Copy the records verbatim from the line with "Tweets by mylife2080 (184, 139)" through the line with "NATO HQ (27, 1271)", omitting the pictures.

__________________________________________________

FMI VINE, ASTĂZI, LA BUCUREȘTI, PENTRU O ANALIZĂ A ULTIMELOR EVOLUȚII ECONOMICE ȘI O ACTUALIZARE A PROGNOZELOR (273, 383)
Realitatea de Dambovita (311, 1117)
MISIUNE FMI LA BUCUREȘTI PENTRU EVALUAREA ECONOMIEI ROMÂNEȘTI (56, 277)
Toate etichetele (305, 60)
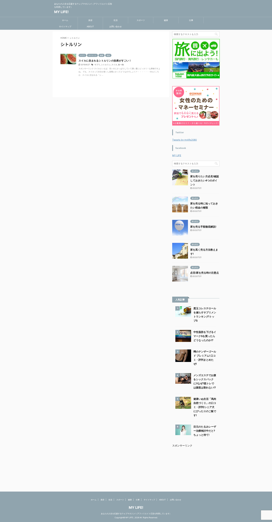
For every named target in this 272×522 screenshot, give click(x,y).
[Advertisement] (195, 467)
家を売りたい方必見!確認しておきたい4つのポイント (204, 180)
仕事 (191, 20)
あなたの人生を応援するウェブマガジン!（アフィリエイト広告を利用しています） (136, 513)
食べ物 (121, 64)
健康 (166, 20)
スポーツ (141, 20)
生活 (115, 20)
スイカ (114, 64)
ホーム (65, 20)
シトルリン (105, 64)
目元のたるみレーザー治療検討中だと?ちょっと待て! (204, 430)
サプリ (97, 64)
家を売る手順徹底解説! (203, 226)
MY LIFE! (61, 12)
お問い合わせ (115, 26)
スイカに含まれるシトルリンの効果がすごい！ (105, 60)
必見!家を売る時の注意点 (204, 272)
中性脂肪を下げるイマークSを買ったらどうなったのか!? (204, 336)
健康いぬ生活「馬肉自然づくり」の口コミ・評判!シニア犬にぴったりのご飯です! (204, 407)
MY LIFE (176, 155)
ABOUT (90, 26)
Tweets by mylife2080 (184, 139)
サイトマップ (65, 26)
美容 (90, 20)
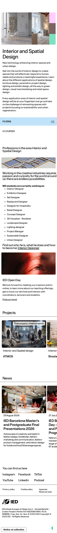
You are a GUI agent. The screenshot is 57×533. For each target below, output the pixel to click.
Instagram (8, 474)
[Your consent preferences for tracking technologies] (52, 528)
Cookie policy (27, 489)
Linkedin (23, 480)
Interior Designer (28, 248)
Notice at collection (13, 529)
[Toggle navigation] (53, 6)
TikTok (38, 474)
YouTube (7, 480)
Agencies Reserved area (45, 490)
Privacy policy (8, 489)
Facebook (24, 474)
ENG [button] (30, 5)
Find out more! (9, 299)
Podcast (39, 480)
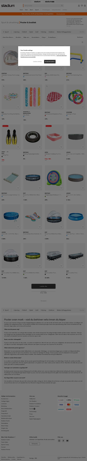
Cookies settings (37, 61)
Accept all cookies (50, 61)
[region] (44, 56)
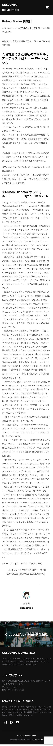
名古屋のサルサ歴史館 (29, 28)
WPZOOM (38, 740)
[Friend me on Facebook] (11, 722)
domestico (9, 28)
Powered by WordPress (26, 735)
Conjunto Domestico (10, 7)
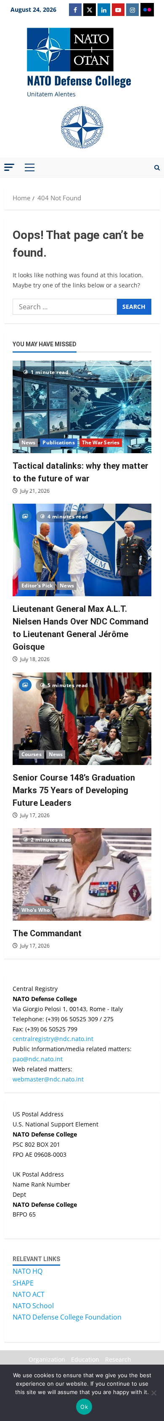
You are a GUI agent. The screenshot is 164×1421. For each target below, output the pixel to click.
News (28, 442)
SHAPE (23, 1283)
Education (85, 1359)
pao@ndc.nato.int (38, 1059)
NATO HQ (27, 1271)
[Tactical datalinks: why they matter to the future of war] (82, 407)
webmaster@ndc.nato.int (48, 1079)
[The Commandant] (82, 874)
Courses (31, 754)
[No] (153, 1393)
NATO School (33, 1305)
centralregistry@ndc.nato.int (53, 1039)
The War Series (100, 442)
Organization (47, 1359)
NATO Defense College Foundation (67, 1317)
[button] (9, 167)
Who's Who (35, 910)
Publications (58, 442)
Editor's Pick (37, 585)
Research (118, 1359)
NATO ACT (29, 1294)
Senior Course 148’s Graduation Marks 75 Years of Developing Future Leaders (74, 790)
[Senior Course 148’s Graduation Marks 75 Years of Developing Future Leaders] (82, 718)
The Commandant (47, 933)
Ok (84, 1406)
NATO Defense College (79, 80)
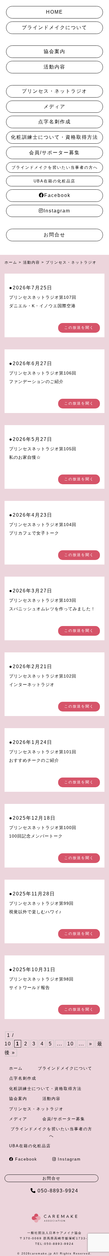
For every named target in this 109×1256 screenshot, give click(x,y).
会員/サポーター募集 (54, 152)
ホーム (16, 1068)
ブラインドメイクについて (54, 27)
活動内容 (54, 66)
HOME (54, 12)
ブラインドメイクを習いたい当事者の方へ (55, 167)
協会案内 (54, 51)
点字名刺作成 (54, 121)
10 (70, 1043)
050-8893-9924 (58, 1190)
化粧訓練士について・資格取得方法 (54, 137)
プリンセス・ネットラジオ (54, 91)
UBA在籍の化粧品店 (54, 181)
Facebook (57, 195)
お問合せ (54, 234)
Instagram (57, 210)
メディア (54, 106)
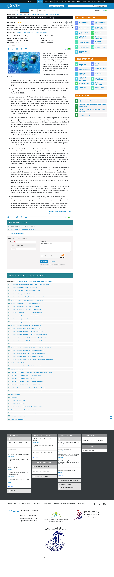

__________________________________________________

Reply to the exercise:
Tweets by mylife2080 (184, 139)
サイトマップ (65, 26)
美容 (90, 20)
You are a GUI agent. The screenshot is 57×533. For each target below, output the pixel to click.
Instagram (8, 474)
[Your consent preferences for tracking technologies] (52, 528)
Cookie policy (27, 489)
Linkedin (23, 480)
Interior Designer (28, 248)
Notice at collection (13, 529)
[Toggle navigation] (53, 6)
TikTok (38, 474)
YouTube (7, 480)
Agencies Reserved area (45, 490)
Privacy policy (8, 489)
Facebook (24, 474)
ENG [button] (30, 5)
Find out more! (9, 299)
Podcast (39, 480)
Cookies settings (37, 61)
Accept all cookies (50, 61)
[region] (44, 56)
名古屋のサルサ歴史館 (29, 28)
WPZOOM (38, 740)
[Friend me on Facebook] (11, 722)
domestico (9, 28)
Powered by WordPress (26, 735)
Conjunto Domestico (10, 7)
You are a GUI agent. The screenshot is 164×1421. For each target below, output the pixel to click.
News (28, 442)
SHAPE (23, 1283)
Education (85, 1359)
pao@ndc.nato.int (38, 1059)
NATO HQ (27, 1271)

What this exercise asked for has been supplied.